Tesla Inc surpassed $1 trillion in market value on October 25 after landing its biggest-ever order from rental car company Hertz, a deal that reinforced the electric car leader's ambitions to top the entire auto industry in sales over the next decade.
Tesla CEO Elon Musk also celebrated the electric vehicle maker reaching the milestone $1 trillion market cap. With this, Musk is now more valuable than international gas company Exxon's market capitalisation.
Also reacting to the news, closer home, Zerodha co-founder NIthin Kamat wrote on Twitter: "No longer just a car company, soon a sovereign nation?" He also attached a picture of the company's stock price on NASDAQ in his post.
Tesla shares surged as much as 14.9 percent to $1,045.02, making it the world's most valuable automaker according to Reuters calculations based on its latest filing. Tesla shares closed up 12.7 percent at $1,024.86.
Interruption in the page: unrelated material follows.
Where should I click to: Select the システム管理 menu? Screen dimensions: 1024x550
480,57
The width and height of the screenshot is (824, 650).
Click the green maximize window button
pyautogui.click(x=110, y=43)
Musk further expressed surprise at the velocity of the surge, in a reply to Ross Gerber, co-founder of the investment fund Gerber Kawasaki and a Tesla shareholder.
"Strange that moved valuation, as Tesla is very much a production ramp problem, not a demand problem," he said.
Notably, Tesla is the first carmaker to join the elite club of trillion-dollar companies that includes Apple Inc, Amazon.com Inc, Microsoft Corp and Alphabet Inc.
Most automakers do not boast about sales to rental car companies, often made at discounts to unload slow-selling models. But, for Tesla and its investors, Hertz's decision to order 100,000 Tesla vehicles by the end of 2022 showed electric vehicles are no longer a niche product, but will dominate the mass car market in the near future.
Tesla Chief Executive Elon Musk has set an annual sales growth target of 50 percent, on average, eventually reaching 20 million vehicles a year. That would be more than twice the volume of current sales leaders Volkswagen AG and Toyota Motor Corp.